*** Block opens ***

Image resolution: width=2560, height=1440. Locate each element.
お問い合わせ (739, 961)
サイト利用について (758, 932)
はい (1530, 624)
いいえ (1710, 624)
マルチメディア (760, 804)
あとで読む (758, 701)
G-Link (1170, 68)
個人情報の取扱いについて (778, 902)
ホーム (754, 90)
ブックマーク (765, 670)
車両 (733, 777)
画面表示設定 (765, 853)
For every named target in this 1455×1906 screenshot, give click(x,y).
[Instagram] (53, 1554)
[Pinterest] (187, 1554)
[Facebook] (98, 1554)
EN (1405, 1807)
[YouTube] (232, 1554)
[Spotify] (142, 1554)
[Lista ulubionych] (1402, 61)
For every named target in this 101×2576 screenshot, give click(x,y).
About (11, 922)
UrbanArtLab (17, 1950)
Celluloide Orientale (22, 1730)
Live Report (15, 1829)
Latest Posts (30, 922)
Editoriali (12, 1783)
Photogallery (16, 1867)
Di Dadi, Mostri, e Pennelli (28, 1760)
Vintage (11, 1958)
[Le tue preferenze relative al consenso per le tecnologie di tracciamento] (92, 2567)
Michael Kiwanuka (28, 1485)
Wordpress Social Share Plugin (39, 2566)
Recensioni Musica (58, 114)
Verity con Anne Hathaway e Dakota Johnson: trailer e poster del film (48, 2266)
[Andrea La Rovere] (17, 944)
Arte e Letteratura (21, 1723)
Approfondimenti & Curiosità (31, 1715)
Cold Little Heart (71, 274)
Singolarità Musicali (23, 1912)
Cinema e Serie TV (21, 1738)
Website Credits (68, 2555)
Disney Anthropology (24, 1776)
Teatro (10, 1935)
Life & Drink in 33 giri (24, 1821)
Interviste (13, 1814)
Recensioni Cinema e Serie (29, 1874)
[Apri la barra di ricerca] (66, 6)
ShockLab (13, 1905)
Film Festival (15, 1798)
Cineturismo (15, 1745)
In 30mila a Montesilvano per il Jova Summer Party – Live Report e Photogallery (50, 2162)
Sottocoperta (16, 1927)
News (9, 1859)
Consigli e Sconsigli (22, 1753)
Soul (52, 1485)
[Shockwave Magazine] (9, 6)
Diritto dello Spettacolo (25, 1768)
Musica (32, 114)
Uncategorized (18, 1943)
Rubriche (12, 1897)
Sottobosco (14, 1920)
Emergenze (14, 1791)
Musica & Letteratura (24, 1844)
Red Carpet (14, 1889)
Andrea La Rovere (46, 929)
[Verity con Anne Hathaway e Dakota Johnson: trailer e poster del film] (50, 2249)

*** Block closes ***

● WHAT THE EXERCISE ASKS:
Above are the records; please copy exactly their first line and each line after it through the line containing "Wordpress Social Share Plugin (39, 2566)", and no line after that.

● RESULT OF THE EXERCISE:
Image resolution: width=2560, height=1440. Locate each element.
お問い合わせ (739, 961)
サイト利用について (758, 932)
はい (1530, 624)
いいえ (1710, 624)
マルチメディア (760, 804)
あとで読む (758, 701)
G-Link (1170, 68)
個人情報の取扱いについて (778, 902)
ホーム (754, 90)
ブックマーク (765, 670)
車両 (733, 777)
画面表示設定 (765, 853)
For every named target in this 1455×1906 screenshot, give click(x,y).
[Instagram] (53, 1554)
[Pinterest] (187, 1554)
[Facebook] (98, 1554)
EN (1405, 1807)
[YouTube] (232, 1554)
[Spotify] (142, 1554)
[Lista ulubionych] (1402, 61)
For every named target in this 101×2576 screenshot, give click(x,y).
About (11, 922)
UrbanArtLab (17, 1950)
Celluloide Orientale (22, 1730)
Live Report (15, 1829)
Latest Posts (30, 922)
Editoriali (12, 1783)
Photogallery (16, 1867)
Di Dadi, Mostri, e Pennelli (28, 1760)
Vintage (11, 1958)
[Le tue preferenze relative al consenso per le tecnologie di tracciamento] (92, 2567)
Michael Kiwanuka (28, 1485)
Wordpress Social Share Plugin (39, 2566)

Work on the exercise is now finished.